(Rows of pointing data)
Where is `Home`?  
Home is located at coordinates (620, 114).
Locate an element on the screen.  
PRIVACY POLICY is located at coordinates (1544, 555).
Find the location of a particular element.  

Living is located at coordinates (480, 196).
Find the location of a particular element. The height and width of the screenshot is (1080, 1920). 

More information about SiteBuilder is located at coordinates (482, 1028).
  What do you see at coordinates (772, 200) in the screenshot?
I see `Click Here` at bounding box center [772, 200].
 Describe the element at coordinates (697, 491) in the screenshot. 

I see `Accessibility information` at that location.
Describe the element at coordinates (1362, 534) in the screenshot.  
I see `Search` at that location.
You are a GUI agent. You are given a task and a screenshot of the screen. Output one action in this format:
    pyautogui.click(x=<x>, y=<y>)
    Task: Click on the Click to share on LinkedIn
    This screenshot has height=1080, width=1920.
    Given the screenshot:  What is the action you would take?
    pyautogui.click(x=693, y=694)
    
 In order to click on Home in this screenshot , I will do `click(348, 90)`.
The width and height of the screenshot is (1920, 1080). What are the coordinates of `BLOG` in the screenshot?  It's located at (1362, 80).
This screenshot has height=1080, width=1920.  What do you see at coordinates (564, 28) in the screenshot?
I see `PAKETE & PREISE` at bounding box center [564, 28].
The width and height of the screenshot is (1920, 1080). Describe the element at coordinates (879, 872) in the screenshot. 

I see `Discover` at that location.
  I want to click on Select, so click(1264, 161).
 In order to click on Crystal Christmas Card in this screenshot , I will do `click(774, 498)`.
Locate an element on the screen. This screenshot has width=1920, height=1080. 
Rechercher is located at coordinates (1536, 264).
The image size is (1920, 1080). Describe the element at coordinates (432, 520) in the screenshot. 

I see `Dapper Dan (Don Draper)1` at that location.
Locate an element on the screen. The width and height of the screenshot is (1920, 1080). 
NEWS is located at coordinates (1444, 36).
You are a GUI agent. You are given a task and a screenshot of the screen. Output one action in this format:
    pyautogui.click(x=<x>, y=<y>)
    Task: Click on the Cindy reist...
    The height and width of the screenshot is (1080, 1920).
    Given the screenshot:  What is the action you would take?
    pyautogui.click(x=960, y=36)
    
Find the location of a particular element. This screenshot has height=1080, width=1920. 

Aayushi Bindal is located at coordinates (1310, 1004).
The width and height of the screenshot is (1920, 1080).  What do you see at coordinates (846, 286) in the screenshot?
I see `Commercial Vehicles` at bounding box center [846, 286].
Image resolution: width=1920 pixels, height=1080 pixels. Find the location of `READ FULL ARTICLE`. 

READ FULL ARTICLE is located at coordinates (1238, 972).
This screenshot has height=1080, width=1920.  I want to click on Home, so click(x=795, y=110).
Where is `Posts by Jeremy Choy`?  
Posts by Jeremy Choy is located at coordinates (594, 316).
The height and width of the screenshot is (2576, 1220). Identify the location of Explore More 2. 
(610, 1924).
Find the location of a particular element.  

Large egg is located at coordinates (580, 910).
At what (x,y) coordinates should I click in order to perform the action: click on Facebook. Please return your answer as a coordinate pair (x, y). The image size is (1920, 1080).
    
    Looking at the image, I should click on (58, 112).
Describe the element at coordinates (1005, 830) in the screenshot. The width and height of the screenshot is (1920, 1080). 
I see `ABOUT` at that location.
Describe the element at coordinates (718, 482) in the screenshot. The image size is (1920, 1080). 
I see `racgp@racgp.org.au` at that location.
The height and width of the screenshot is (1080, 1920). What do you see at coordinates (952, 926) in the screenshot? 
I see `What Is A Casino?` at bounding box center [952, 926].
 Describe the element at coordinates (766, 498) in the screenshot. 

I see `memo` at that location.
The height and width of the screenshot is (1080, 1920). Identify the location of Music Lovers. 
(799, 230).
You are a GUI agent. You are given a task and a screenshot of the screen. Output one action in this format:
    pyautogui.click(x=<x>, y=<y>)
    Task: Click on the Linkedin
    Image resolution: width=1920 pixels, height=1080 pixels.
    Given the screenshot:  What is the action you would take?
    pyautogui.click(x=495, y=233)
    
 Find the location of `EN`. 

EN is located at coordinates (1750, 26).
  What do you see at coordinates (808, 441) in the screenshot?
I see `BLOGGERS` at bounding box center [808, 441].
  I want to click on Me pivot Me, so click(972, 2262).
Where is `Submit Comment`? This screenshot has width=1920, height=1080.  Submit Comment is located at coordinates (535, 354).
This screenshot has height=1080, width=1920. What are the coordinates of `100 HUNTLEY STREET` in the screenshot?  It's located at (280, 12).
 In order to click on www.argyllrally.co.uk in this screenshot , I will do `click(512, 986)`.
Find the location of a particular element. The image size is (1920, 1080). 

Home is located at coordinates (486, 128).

WRITTEN PROBLEM:
Can you copy out, word for word, only the lines of the records from the one containing "The width and height of the screenshot is (1920, 1080). Describe" through the one containing "Rechercher is located", both included?

TASK RESPONSE:
The width and height of the screenshot is (1920, 1080). Describe the element at coordinates (879, 872) in the screenshot. 

I see `Discover` at that location.
  I want to click on Select, so click(1264, 161).
 In order to click on Crystal Christmas Card in this screenshot , I will do `click(774, 498)`.
Locate an element on the screen. This screenshot has width=1920, height=1080. 
Rechercher is located at coordinates (1536, 264).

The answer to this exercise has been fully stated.